In November 1991, using U.S.-supplied M-16 assault rifles, the Indonesian army opened fire on
peaceful Timorese demonstrators. The soldiers killed 50-150 demonstrators who were proceeding to
a cemetery in Dili, the capitol of Timor, in a memorial for a man previously killed by the military.

The 1996 Nobel Peace Prize was awarded to Carlos Filipe Ximenes Belo, East Timor's Roman
Catholic Bishop, and to Jose Ramos-Horta, who has long advocated a referendum by the Timorese
public on the question of independence. Click here to read a 23 July 1997 Washinton Times op-ed by
Ramos-Horta supporting the U.S. and international Code of Conduct on Arms Transfers.

Not all protest against Indonesian rule is peaceful. In the wake of the May 1997 elections, separatist
rebels bombed a police truck with grenades killing 17 officers during one of the worst outbreaks of
violence in years in the disputed territory. At least 41 people were killed in rebel attacks.

Historically, the United States has been a leading supporter of the Indonesian military.

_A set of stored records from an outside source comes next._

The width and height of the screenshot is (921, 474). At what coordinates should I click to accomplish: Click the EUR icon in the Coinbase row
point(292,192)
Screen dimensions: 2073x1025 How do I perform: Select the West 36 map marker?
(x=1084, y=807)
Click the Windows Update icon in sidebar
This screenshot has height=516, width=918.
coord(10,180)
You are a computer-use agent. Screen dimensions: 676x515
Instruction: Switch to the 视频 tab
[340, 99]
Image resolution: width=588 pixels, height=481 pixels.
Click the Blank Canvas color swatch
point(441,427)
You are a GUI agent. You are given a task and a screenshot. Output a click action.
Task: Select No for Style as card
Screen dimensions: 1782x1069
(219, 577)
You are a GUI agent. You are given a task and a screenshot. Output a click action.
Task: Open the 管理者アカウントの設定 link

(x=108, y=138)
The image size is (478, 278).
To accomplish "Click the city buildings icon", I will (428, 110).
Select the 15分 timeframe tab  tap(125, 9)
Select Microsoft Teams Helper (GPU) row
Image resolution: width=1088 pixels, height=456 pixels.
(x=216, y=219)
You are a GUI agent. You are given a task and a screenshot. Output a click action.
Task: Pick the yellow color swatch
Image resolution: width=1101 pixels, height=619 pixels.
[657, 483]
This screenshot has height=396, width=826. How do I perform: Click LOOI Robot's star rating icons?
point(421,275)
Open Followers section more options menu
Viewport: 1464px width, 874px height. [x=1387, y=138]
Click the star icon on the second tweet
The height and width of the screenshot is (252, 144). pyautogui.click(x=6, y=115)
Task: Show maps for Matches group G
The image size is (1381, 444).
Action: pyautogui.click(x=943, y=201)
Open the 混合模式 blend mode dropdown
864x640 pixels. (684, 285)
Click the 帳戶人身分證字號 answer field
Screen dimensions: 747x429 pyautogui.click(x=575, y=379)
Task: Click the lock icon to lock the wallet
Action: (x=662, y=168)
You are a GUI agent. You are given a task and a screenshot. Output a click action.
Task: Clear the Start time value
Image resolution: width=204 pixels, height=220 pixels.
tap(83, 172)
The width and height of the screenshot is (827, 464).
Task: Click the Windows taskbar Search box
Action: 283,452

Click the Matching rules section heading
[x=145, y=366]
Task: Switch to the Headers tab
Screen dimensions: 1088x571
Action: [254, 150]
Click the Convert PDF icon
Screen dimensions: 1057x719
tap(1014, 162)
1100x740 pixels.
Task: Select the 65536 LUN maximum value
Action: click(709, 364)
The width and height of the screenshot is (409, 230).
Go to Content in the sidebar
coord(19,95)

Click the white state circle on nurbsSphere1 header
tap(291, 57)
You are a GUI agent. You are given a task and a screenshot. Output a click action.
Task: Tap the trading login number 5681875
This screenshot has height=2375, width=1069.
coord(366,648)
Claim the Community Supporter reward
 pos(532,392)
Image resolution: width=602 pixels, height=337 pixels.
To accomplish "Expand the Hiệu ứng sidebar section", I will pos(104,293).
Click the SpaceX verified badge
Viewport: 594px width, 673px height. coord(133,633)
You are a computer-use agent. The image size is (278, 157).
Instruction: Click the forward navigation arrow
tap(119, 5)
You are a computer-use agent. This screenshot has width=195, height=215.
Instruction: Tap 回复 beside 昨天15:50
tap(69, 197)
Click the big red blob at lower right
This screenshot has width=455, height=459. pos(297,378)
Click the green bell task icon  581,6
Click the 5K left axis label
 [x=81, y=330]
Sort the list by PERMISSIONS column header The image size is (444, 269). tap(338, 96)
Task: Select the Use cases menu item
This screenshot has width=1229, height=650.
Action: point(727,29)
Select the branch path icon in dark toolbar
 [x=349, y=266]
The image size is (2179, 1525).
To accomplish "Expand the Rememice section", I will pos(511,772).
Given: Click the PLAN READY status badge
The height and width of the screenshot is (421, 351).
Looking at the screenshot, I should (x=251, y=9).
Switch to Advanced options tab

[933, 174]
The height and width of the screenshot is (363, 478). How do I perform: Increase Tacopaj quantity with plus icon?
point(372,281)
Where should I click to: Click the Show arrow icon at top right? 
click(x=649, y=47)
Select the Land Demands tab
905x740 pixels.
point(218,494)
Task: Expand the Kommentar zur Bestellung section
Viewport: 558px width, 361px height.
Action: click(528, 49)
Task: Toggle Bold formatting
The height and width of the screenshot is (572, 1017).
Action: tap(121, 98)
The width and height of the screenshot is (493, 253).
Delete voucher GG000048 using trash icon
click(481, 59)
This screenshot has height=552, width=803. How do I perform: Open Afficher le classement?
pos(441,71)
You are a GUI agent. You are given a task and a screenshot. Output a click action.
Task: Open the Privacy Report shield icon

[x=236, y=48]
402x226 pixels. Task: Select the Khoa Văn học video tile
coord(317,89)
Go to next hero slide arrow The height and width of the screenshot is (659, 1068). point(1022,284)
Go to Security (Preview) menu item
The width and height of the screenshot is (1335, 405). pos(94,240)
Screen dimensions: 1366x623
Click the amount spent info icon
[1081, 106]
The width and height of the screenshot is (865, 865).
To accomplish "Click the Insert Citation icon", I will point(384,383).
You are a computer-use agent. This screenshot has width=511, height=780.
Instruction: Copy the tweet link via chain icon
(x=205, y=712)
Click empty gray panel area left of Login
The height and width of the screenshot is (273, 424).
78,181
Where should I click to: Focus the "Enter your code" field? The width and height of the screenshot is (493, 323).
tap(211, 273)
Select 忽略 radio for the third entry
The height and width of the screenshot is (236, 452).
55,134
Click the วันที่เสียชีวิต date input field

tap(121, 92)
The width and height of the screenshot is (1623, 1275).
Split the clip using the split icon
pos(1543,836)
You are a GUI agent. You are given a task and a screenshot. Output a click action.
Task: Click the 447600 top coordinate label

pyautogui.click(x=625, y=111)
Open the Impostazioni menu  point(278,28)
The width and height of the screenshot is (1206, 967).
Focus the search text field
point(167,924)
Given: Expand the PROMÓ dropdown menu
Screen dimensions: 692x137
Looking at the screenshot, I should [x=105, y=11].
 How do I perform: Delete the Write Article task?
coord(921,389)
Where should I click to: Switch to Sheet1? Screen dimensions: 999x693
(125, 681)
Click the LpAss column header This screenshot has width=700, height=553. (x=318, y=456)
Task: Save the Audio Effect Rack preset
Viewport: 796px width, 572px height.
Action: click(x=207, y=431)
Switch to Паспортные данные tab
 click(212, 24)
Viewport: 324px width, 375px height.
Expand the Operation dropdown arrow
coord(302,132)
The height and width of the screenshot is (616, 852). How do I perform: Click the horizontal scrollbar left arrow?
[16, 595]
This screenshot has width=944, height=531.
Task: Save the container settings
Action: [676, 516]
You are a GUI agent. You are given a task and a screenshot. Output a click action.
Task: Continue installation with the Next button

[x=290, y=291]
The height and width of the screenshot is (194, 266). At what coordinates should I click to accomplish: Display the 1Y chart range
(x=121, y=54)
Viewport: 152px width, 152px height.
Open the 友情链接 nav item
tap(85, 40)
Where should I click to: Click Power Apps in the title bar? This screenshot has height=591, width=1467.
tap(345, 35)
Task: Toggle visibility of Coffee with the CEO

In 1992, because of the massacre in Dili in the preceding November, the Congress cut off further
military training for Indonesia. Responding to Congressional and citizen pressure, in 1994 the U.S.
State Department banned the sale to Indonesia of small arms, riot gear, and other "crowd control"
technologies which could be used to commit human rights abuses. But U.S. policy still permits the sale
of larger, more expensive weapons, such as F-16 fighter/bomber jets. The administration claims that
F-16s are not likely to be used to commit human rights abuses, and during 1996-97 it advocated the
sale of nine of the aircraft to Indonesia. On 6 June of this year, citing criticism from the U.S. Congress,
Indonesia canceled its order for the jets.